Dataset entries:
§ §

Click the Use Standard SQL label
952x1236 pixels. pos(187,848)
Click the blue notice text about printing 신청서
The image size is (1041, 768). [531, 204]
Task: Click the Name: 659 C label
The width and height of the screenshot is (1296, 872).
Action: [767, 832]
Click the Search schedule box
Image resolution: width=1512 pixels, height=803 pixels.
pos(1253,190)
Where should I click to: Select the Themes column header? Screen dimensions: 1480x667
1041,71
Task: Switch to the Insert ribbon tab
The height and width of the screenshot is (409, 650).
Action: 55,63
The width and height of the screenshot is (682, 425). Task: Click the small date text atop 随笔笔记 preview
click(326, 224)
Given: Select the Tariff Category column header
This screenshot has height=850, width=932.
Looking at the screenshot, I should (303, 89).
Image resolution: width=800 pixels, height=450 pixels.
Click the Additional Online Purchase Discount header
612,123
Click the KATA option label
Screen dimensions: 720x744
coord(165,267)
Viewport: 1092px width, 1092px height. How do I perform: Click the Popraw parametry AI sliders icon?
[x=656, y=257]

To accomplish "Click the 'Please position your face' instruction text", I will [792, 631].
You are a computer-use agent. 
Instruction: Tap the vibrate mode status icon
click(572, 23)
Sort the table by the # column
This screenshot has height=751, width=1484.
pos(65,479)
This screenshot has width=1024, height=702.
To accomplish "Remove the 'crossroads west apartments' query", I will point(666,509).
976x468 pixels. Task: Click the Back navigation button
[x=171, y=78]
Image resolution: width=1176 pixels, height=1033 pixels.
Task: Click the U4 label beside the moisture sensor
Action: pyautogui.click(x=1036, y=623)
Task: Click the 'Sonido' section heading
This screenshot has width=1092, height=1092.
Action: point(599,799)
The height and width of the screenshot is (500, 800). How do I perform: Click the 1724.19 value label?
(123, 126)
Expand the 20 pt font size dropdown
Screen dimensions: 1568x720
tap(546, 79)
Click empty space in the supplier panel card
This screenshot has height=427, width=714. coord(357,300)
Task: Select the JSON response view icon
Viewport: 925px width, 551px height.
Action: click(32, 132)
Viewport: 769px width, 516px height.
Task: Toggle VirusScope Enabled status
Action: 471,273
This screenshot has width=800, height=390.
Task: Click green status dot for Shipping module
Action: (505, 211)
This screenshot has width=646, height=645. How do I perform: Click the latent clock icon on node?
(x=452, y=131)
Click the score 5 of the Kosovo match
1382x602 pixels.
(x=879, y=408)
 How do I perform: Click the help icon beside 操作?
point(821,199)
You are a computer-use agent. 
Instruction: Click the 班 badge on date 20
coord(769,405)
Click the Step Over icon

§ §

◆ ASSIGNMENT
Show all lines in the records above that hold "will".

◆ FINAL ANSWER
To accomplish "Click the 'Please position your face' instruction text", I will [792, 631].
To accomplish "Remove the 'crossroads west apartments' query", I will point(666,509).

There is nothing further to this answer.